Ibuprofen DC100 for direct compression

Ibuprofen DC100 for direct compression as an enhanced powdered active ingredient assisting simplified production of superior oral Ibuprofen formulations. Thereby, this DC-grade is made of 100% active without the need of further excipients. Performance in compression is simply reached through transformations of the physical form.

This improved physical form of Ibuprofen can be incorporated into designed formulations, both for increasing process simplicity or for enhancing the efficiency of coating and layering properties.

Ibuprofen applications

Rising market demand drives the need for improved ibuprofen formulations. This nonsteroidal anti-inflammatory drug (NSAID) treats pain, especially headaches. It also reduces fever and inflammation.

Manufacturers market ibuprofen in diverse dosage forms. Patients receive it intravenously or orally. Oral formats include tablets, sachets, capsules, and stick packs. These products offer dissolution profiles from immediate release to controlled release.

Key challenges in ibuprofen OSD formulations include effective taste masking. Formulators must also address poor compression and limited compaction properties in tablet manufacturing.

Compression of Ibuprofen demands sophisticated treatment of the drug to achieve compressibility. Long compression cycles are critical as the product tends to stick after a while due to the low melting point and especially with using low compression forces leads to manufacturing problems.

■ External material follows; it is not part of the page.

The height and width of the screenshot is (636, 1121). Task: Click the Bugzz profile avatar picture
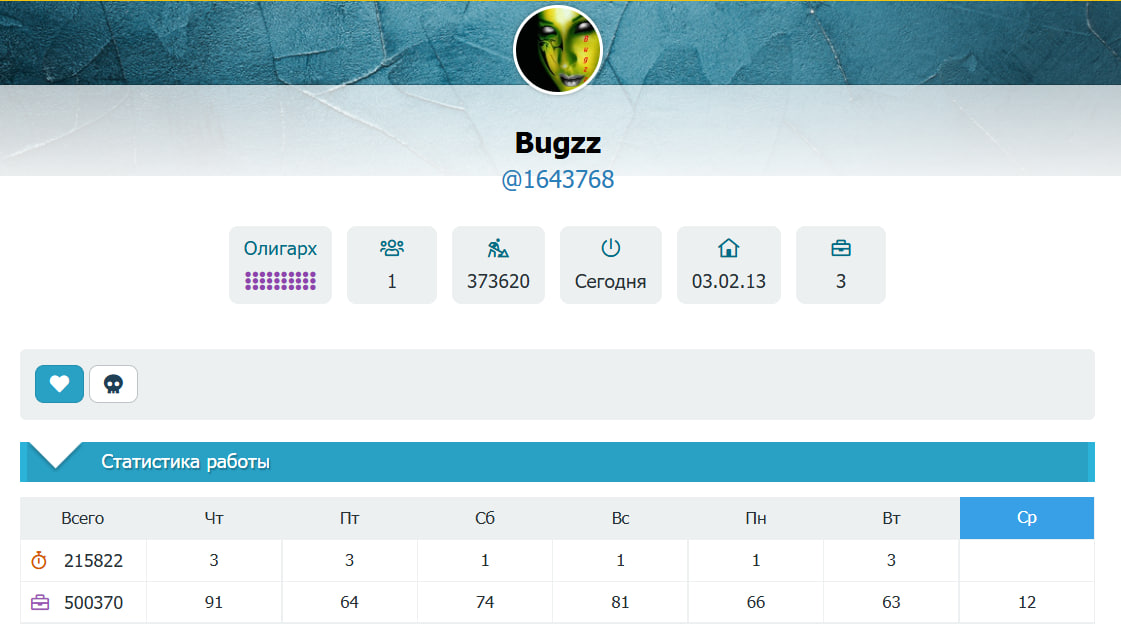click(x=558, y=49)
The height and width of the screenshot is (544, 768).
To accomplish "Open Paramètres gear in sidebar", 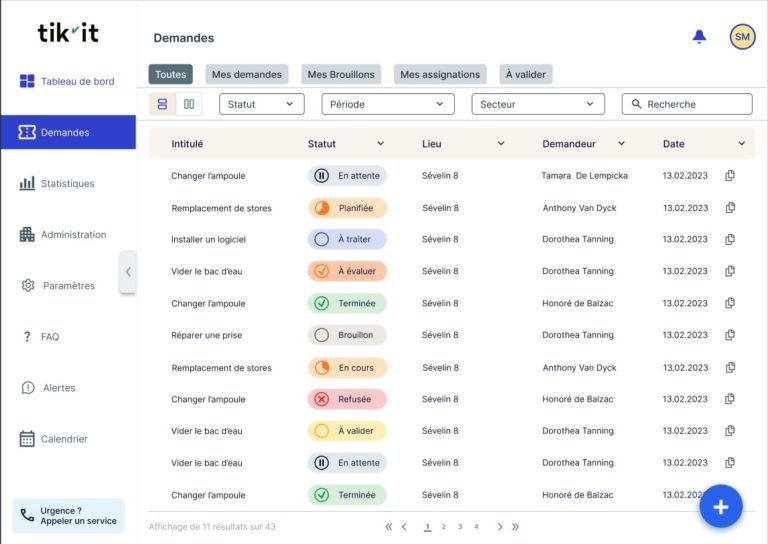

Ibuprofen DC100 as a solution

Ibuprofen DC100 complies with European Pharmacopoeia (Ph. Eur.) specifications. It consists of spherically shaped particles made from 100% Ibuprofen drug substance. A patented granulation process forms the particles. The formulation contains no added excipients.

Ibuprofen DC100 offers a uniquely direct compressible form of Ibuprofen. Its engineered shape and surface structure create distinctive performance attributes. The particles feature a smooth surface and low porosity. They deliver good flow properties and high mechanical stability. The material shows a uniform particle size distribution between 200 µm and 500 µm.

This allows an easy substitution in Ibuprofen formulations while keeping the registered composition in the outer phase. Furthermore, process steps in tableting are reduced from eight (including sieving, granulating with internal and outer excipients, blending, compression, and  cleaning) to just four (sieving, blending, compression, tableting).

Simplified formulations

Granulated Ibuprofen DC100 has a granule size in the range between approximately 200 μm and 500 μm with a bulk density of 0.5 g/ml to 0.7 g/ml. It satisfies regulations following Ph. Eur.  With a 100% API concentration the granulated Ibuprofen easily substitutes for conventional Ibuprofen in formulations that can provide either immediate or extended drug release profiles.

Thus, Ibuprofen DC100 can replace conventional ibuprofen grades with only minor regulatory adjustments. The formulation contains no additional excipients, which simplifies variation procedures.

Ibuprofen DC100 supports direct compression for tablets. Manufacturers can also use it in sachets and stick pack applications.

Its high drug load gives formulators maximum flexibility. They can optimize tablet size, adjust release profiles, and implement effective taste-masking strategies.